I want to add my voice to the other two reviews. I also want to register my amazement that this book remains in relative obscurity.

Ranciere's Ignorant Schoolmaster is a serious philosophical work on the question of education and pedagogy that explores the connection between education and emancipatory politics. As a serious work of philosophy, it is rigorous and a quite demanding read. However, it advances an elegant thesis: all intelligences are equal. Thus, the intellectual emancipation of the students occurs when the holder of knowledge, the teacher, claims ignorance.

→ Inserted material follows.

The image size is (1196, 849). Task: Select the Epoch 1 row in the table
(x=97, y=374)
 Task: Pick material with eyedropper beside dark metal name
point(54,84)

This book is made more important due to the lack of real books on the philosophy of education. The last serious book was Paulo Freire's Pedagogy of the Oppressed, written in the late sixties--a book with which Ranciere's has much affinity. It is strange that education has been drained of philosophy. Especially since Plato saw it as the key to maintain order in the Republic. Perhaps, philosophical thought on education represents a real danger to the powers that be, so much so that they systematically separated it from philosophy.

On a personal note. I teach Ranciere's book at the University where I am at. You could not believe the amount of controversey it stirs every time. Students, young and old, refuse to accept Ranciere's thesis that all intelligences are equal. They hold fast to the notion that some minds are superior. On a brighter note, one student admitted to me that he decided not to become a teacher because of this book.